COVID altered those best-laid plans. “I returned from my government service and that changed everything,” he said. 

Provenance’s hotels, similar to many others, faced a misty future, hemorrhaging money in the early days as revenue waned. “We owned assets that needed quite a bit of financial support because we were not in markets that were quick to recover,” he said, noting Seattle and Portland, which at the time were facing volatile situations from protests. “Our bread and butter was business travel and our customers shunned both of those markets for a long enough period of time and we had huge mortgages to support,” Sondland said.  

In the end, scale won out, but Sondland isn’t one to be marginalized. He still has a holding company that contains additional real estate, including retail, office, industrial and multifamily. “We own the real estate, we manage it, we buy and sell and that will continue on,” Sondland said, while he will also continue to work with Gencom on new opportunities.  

For all the things he saw as a U.S. ambassador, he’s seen even more as a hotelier, through various cycles. “Things seem to come full circle, they just come back in a different iteration,” Sondland said. For example, the hotel industry for more than a decade now has moved further into automation as a means for streamlining the hotel experience. Now, he sees a backlash against it, in what he referred to as COVID isolation. “I think people want to be greeted at the door; they want a smile; they want to be helped to their room with their bags if they’re traveling heavily.” 

Automation and technology aren’t going away, they are just complementing personalization. “There’s going to be a hybrid of technology and personal touch,” he said.

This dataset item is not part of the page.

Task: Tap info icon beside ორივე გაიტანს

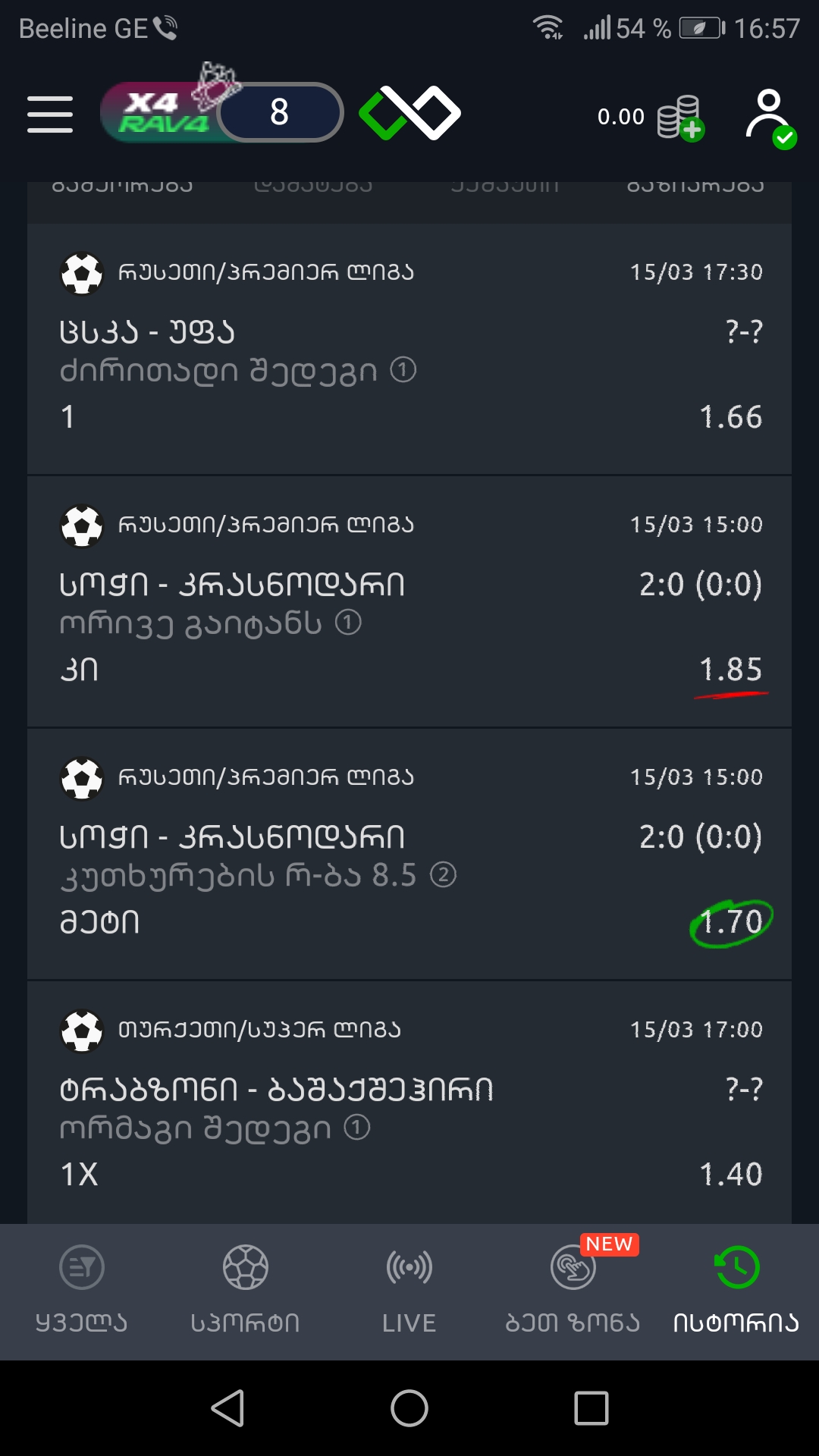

Total automation, he said, might sound like nirvana for a CFO, “but I’m not sure that the average guest wants to interact that way.” 

Sondland’s book recounts his time with Trump and working as ambassador to the EU. Among many anecdotes, he does use the hospitality industry as a comparison for working under Trump. “It was like staying at an all-inclusive resort,” he wrote in the book. “You’re thrilled when you first arrive, but things start to go downhill fast. Quality issues start to show. The people who work the place can be rude and not so bright. Attrition is a huge problem. And eventually, you begin to wonder why you agreed to the deal in the first place.” 

Still, he wouldn’t have traded the experience. “I would do it again in a heartbeat,” he said, before pausing… “for the right president.” 

The lobby of Hotel deLuxe in Portland, Ore.